William S.W. Chang, Linda Lerner, Cari N. Stinebower, Thomas A. Hanusik and Rebecca Monck Ricigliano

Following the lead of the Department of Justice, financial regulators recently released statements announcing the “important distinction” between statutes and regulations on the one hand, and agency guidance on the other. In those statements, financial regulators re-assured supervised entities that they will not take enforcement action for purported violations of guidance.


Over the past year, top DOJ leadership has repeatedly criticized the unlawful use of federal-agency guidance to create binding legal obligations that do not otherwise exist in statute or regulation. On November 16, 2017, Attorney General Sessions issued a memorandum to all DOJ components instructing,

It has come to my attention that the Department has in the past published guidance documents—or similar instruments of future effect by other names, such as letters to regulated entities—that effectively bind private parties without undergoing the rulemaking process. The Department will no longer engage in this practice.

Consistent with that memorandum, on January 25, 2018, then-Associate Attorney General Rachel Brand instructed the heads of civil litigating components and U.S. Attorneys that “Department litigators may not use noncompliance with guidance documents as a basis for proving violations of applicable law in affirmative civil enforcement cases.” Deputy Attorney General Rod Rosenstein, Deputy Associate Attorney General Stephen Cox, and most recently Acting Associate Attorney General Jesse Panuccio have echoed those positions in public addresses.

As Crowell & Moring previously explained here, “DOJ’s top leadership has now essentially communicated to all federal agencies that using sub-regulatory guidance to expand statutory and regulatory requirements is inconsistent with promoting the rule of law, fair notice, and due process.”

Financial Regulators Follow DOJ’s Lead

A number of financial regulators recently issued similar statements on the impermissible use of guidance.

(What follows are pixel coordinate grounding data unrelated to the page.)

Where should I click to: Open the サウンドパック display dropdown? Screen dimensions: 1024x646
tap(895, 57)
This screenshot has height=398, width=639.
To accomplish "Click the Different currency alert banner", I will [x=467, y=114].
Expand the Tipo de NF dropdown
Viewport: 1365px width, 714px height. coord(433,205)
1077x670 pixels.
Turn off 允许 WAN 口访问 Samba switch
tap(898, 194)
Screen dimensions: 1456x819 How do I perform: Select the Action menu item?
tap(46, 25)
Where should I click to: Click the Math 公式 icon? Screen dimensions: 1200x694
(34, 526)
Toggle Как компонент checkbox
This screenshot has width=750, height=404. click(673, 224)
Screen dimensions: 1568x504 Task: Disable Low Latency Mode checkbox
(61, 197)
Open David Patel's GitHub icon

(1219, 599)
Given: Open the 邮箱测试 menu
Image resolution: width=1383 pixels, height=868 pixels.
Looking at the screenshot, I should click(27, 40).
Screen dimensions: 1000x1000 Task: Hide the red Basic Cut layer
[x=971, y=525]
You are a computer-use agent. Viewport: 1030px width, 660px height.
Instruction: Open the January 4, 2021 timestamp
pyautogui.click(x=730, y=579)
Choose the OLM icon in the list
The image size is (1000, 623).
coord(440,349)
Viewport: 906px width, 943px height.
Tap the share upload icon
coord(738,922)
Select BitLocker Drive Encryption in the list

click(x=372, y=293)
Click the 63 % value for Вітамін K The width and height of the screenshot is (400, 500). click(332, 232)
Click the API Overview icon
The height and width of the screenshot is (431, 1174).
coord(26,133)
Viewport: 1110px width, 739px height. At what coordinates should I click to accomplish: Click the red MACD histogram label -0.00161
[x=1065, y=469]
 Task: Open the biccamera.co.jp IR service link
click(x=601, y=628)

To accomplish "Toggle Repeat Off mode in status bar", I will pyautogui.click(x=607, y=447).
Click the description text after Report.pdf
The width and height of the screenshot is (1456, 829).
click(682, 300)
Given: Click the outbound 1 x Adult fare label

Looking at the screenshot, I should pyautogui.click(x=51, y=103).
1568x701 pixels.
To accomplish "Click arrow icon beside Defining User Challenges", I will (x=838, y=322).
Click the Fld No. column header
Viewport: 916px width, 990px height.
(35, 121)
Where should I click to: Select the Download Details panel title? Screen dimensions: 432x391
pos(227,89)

On September 11, 2018, the Board of Governors of the Federal Reserve System, the Federal Deposit Insurance Corporation, the National Credit Union Administration, the Office of the Comptroller of the Currency, and the Consumer Financial Protection Bureau issued an “Interagency Statement Clarifying the Role of Supervisory Guidance.” In that statement, the regulators highlighted the “difference between supervisory guidance and laws or regulations.” Supervisory guidance includes interagency statements, bulletins, policy statements, questions and answers, and frequently asked questions. In contrast to statutes or regulations, supervisory guidance “does not have the force and effect of law.” Although “such guidance is important to provide insight to industry,” the statement emphasized that “agencies do not take enforcement actions based on supervisory guidance.”

The statement also listed “ongoing agency efforts” to reinforce that restriction on the use of guidance. Among other things and perhaps most importantly, examiners “will not criticize” a supervised financial institution for a “violation” of supervisory guidance. The statement stressed that “any citations will be for violations of law, regulation, or non-compliance with enforcement orders or other enforceable conditions.”

Two days after the Interagency Statement Clarifying the Role of Supervisory Guidance, the Chairman of the Securities and Exchange Commission followed suit, releasing a similar “Statement Regarding SEC Staff Views.” Chairman Clayton underscored the SEC’s “longstanding position … that all staff statements are nonbinding and create no enforceable legal rights or obligations of the Commission or other parties.” Such guidance includes SEC compliance guides and frequently asked questions and responses.

Chairman Clayton reminded the SEC that it must “keep this important distinction in mind” and to “further emphasize this distinction” to the directors and staff of the Enforcement Division and the Office of Compliance Inspections and Examinations.


In their statements, the financial regulators proclaimed that they “do not take enforcement actions based on supervisory guidance,” and that position was “longstanding.” Perhaps recognizing a gap between that position and actual practice, the regulators are taking “ongoing” steps to “further emphasi[ze]” the lawful use of agency guidance.

Those are encouraging and welcome signs.

Some in the industry have voiced concern that the statements may remove defensive reliance on agency guidance. But as with the Brand memo, nothing in the recent statements precludes private parties from using guidance to defend themselves in agency actions or litigation. For example, the SEC must plead a “strong inference of fraudulent intent” in its enforcement actions under Section 10(b) of the Exchange Act and Rule 10b-5. A defendant’s reasonable reliance on SEC guidance—including No-Action Letters and FAQs—can negate culpable scienter.

So while the statements prevent the agencies from using guidance as a sword, they do not prevent regulated entities from using guidance as a shield.